[Texte source]:

---+---

Les Carpocratiens furent parmi les premiers qui reconnurent le droit de tous sur toutes choses, jusqu’en ses extrêmes conséquences, et cherchèrent à le mettre en pratique. Ils furent apparemment exterminés. Des inscriptions indiquent pourtant qu’au VIe siècle encore, les tendances carpocratiennes subsistaient en Cyrénaïque, dans l’Afrique du Nord.
Anéantis ou non, les Carpocratiens eurent des successeurs. Nous ignorons si les initiés des sectes épousant leurs conceptions ou des idées analogues avaient rejeté à l’intérieur de leurs groupes toute autorité, s’ils n’étaient pas organisés, comme on dit aujourd’hui. Toujours est-il que le système au pouvoir avait en eux d’irréconciliables adversaires. Il y eut des internationales de sociétés secrètes en relations entre elles et dont les membres, en voyage, étaient accueillis fraternellement, par les associations correspondantes. On enseignait clandestinement et les nombreux procès de ceux qui furent découverts et tombèrent victimes de leur propagande, nous le démontrent suffisamment. Le malheur est que trop souvent leurs véritables opinions nous sont inconnues. On ne nous parle que de leurs crimes ( ?) ou de leurs écarts ( ?).

---+---

[Données fournies]:
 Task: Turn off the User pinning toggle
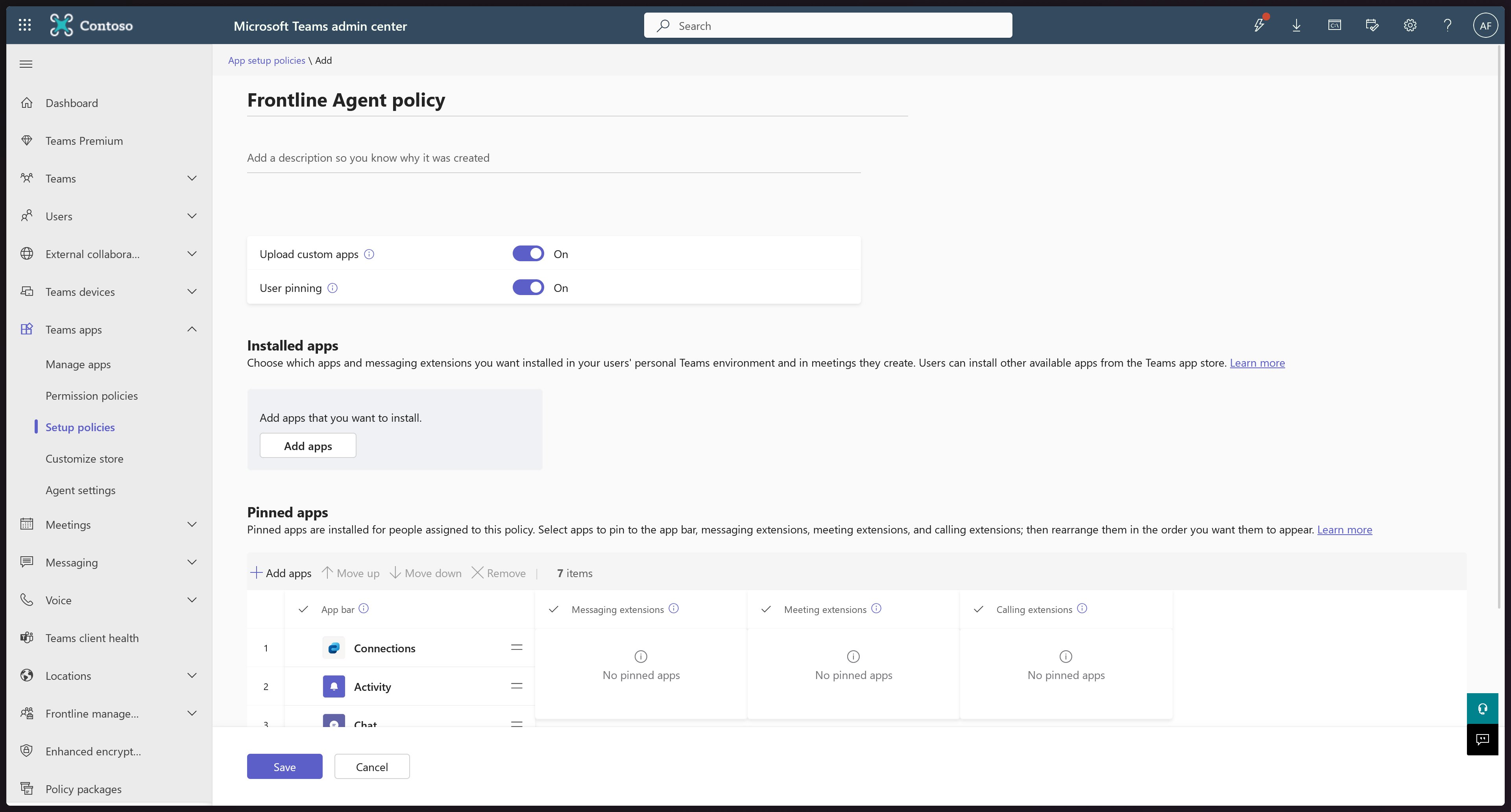528,288
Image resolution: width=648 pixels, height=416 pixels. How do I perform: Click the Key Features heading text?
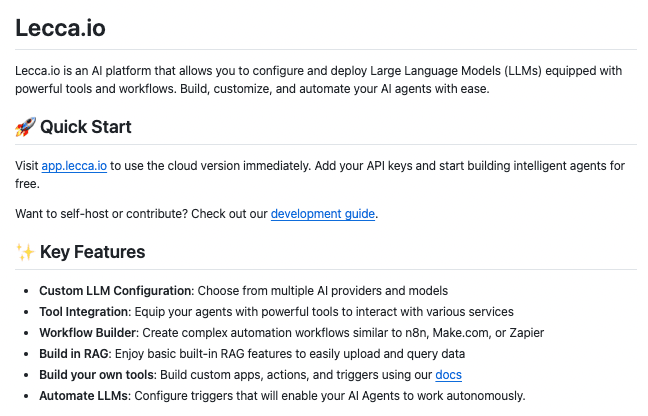click(x=93, y=252)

---+---

[Consignes]:
1. Relevez toutes les formes verbales au passé simple dans le texte sur les Carpocratiens, en ne citant qu'une fois chaque forme identique.
2. Condensez en liste à puces le paragraphe du texte sur les Carpocratiens qui commence par « Anéantis ou non », sans perdre ses faits principaux.
3. Prolongez le texte sur les Carpocratiens à la suite de sa dernière phrase.
La liste n'a aucun lien avec le texte sur les Carpocratiens.

[Réponses]:
1. furent, reconnurent, cherchèrent, eurent, eut, tombèrent

2.
- Anéantis ou non, les Carpocratiens eurent des successeurs.
- On ignore si les initiés de ces sectes rejetaient toute autorité au sein de leurs groupes, c'est-à-dire s'ils n'étaient pas organisés.
- Le système au pouvoir trouvait en eux des adversaires irréconciliables.
- Des internationales de sociétés secrètes, en relation entre elles, accueillaient fraternellement leurs membres en voyage.
- L'enseignement se faisait clandestinement, ce que démontrent les nombreux procès de ceux qui furent découverts.
- Leurs véritables opinions restent trop souvent inconnues. On ne parle que de leurs crimes ou de leurs écarts, que le texte assortit d'un point d'interrogation.

3.
Au synode d’Orléans (1022), onze cathares (Albigeois) sont brûlés parce qu’accusés de pratiquer l’amour libre. En 1030, à Montfort, près de Turin, des hérétiques sont accusés de s’être prononcés contre les cérémonies et les rites religieux, ainsi que contre le mariage, la mise à mort des animaux et en faveur de la communauté des biens. En 1052, à Goslar, un certain nombre d’hérétiques sont brûlés pour s’être prononcés contre la mise à mort de tout être vivant, c’est-à-dire contre la guerre, le meurtre, et la mise à mort des animaux. En 1213, des Vaudois sont brûlés à Strasbourg pour avoir prêché l’amour libre et la communauté des biens. Il ne s’agit pas là de « clercs », mais de pauvres artisans : tisserands, cordonniers, maçons, menuisiers, etc.
Se basant sur un passage de l’épître de Saint-Paul aux Galates : « Si vous êtes conduits par l’esprit, vous n’êtes plus sous la loi », nombreux furent les sectaires qui placèrent l’être humain, la personnalité au-dessus de la loi. Hommes et femmes partageaient un point de vue assez semblable à celui des Carpocratiens et aboutissaient, dans la pratique, à une sorte de communisme libertaire qu’ils vivaient comme ils le pouvaient, dans des espèces de colonies plus ou moins occultes et sous la menace d’une répression impitoyable. Amaury ou Amalric de Bène, près Chartres, professait ces idées en Sorbonne au xiie siècle. Il eut des disciples plus énergiques que lui, parmi lesquels Ortlieb de Strasbourg, qui firent connaître sa doctrine anarchico-panthéiste en Allemagne, où ils trouvèrent d’enthousiastes et convaincus partisans sous le nom de Brüder und Schwestern. des freien Geistes (Frères et Sœurs du libre esprit), que Max Beer, dans son Histoire du Socialisme, considère comme des anarchistes-individualistes, qui se situèrent en dehors de la société, de ses lois, de ses mœurs, de ses habitudes et qu’en revanche la société organisée combattait sans merci.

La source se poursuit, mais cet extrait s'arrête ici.